[GIVEN DATA — start]
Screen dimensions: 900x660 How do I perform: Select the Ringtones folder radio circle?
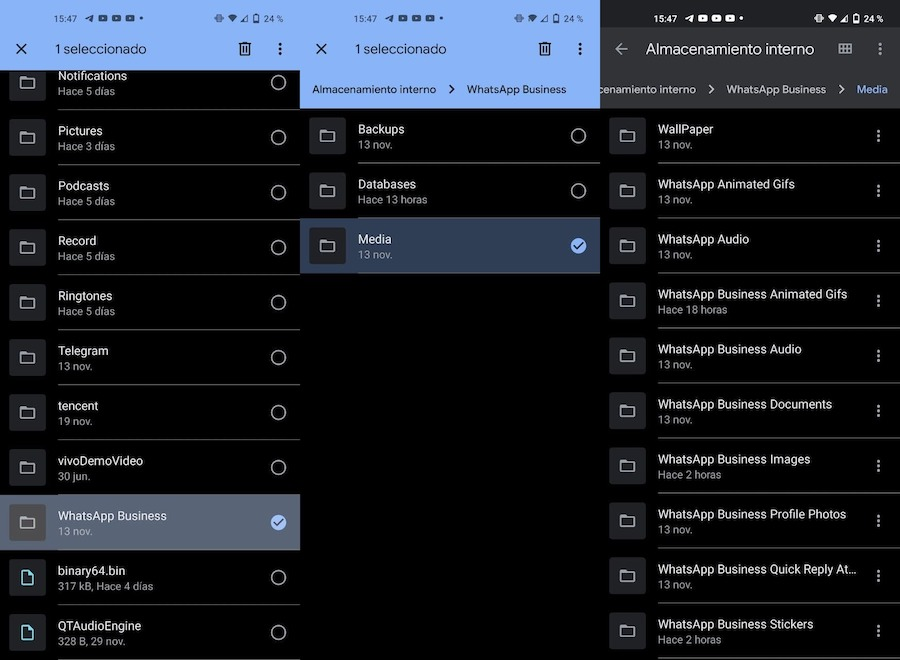point(278,302)
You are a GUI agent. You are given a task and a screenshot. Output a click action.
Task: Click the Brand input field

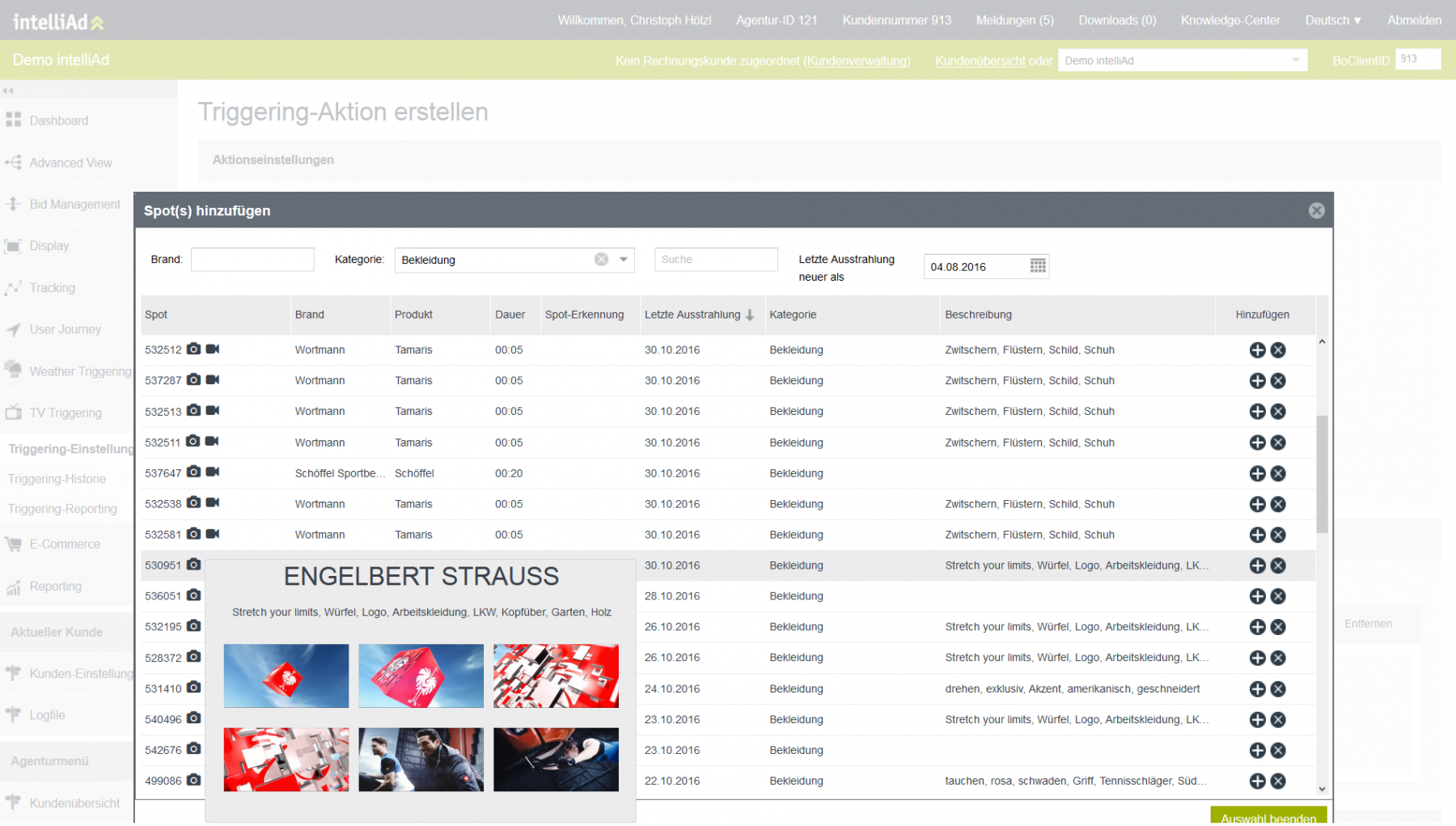click(x=252, y=260)
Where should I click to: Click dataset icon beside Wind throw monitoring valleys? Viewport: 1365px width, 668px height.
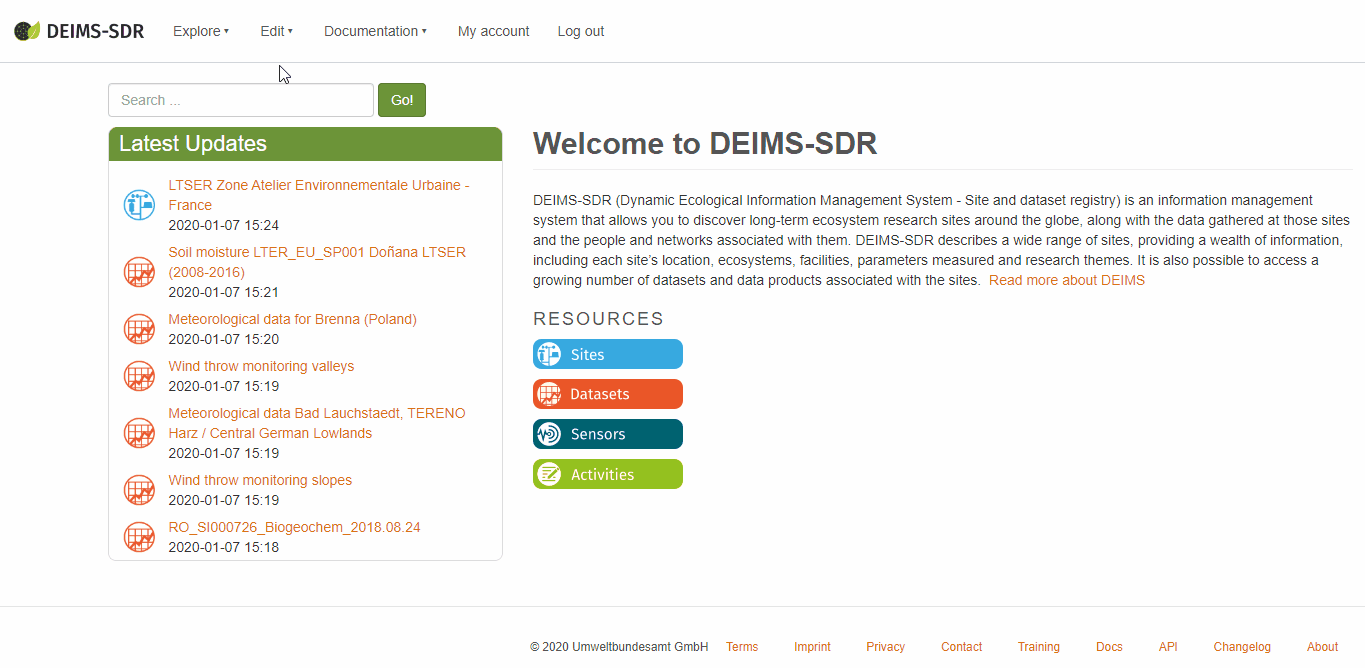coord(139,376)
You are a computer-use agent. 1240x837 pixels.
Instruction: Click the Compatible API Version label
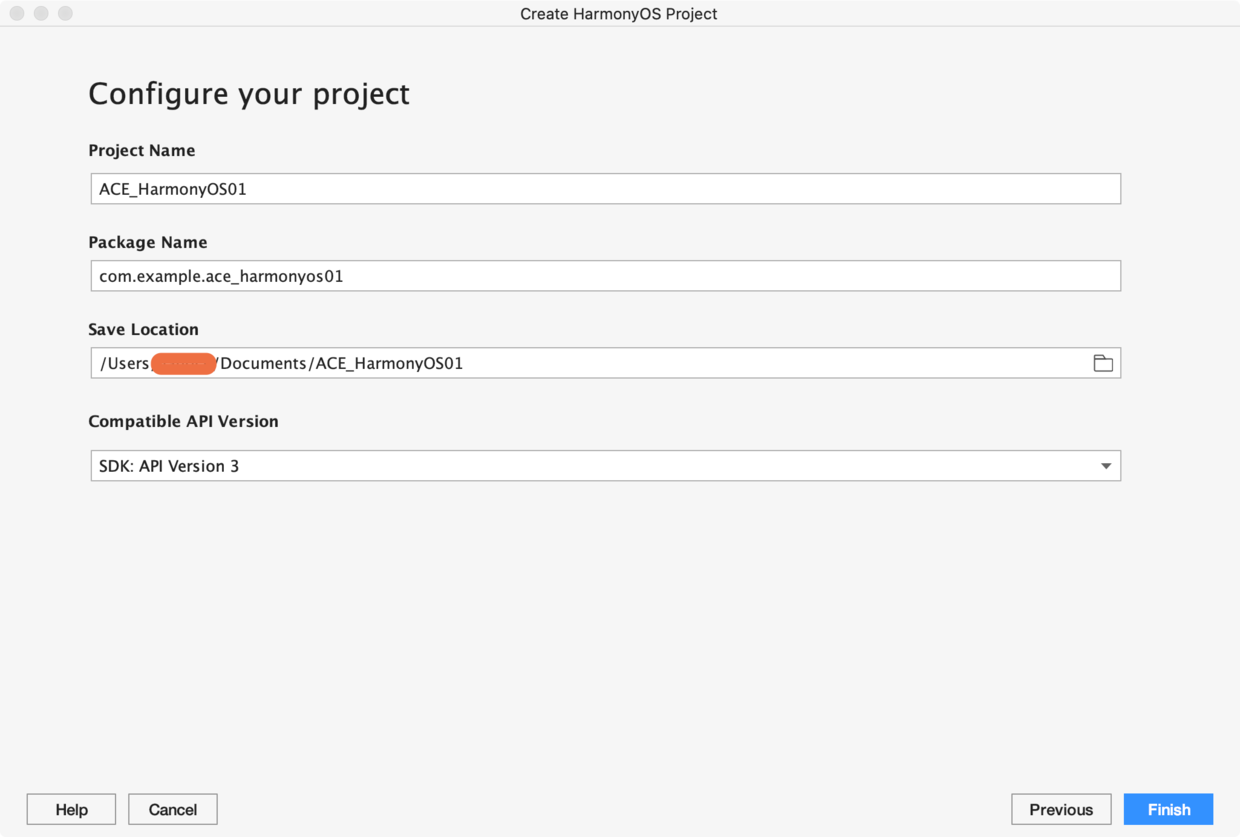point(183,422)
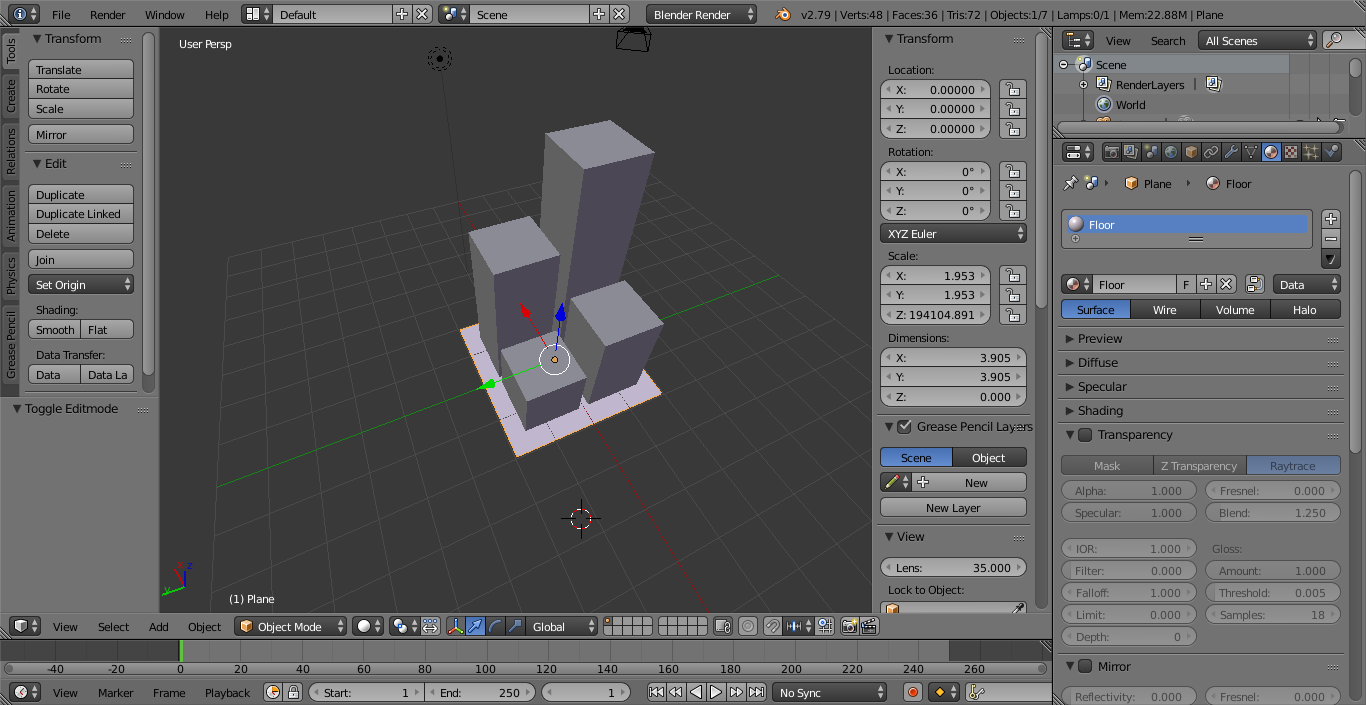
[GIVEN DATA — finish]
● WORK TO BE COMPLETED: Find the word "agent" in the entries, and copy every line it shows up in.

● RESPONSE:
You are a GUI agent. You are given a task and a screenshot. Output a click action.
You are a computer-use agent. 1240x837 pixels.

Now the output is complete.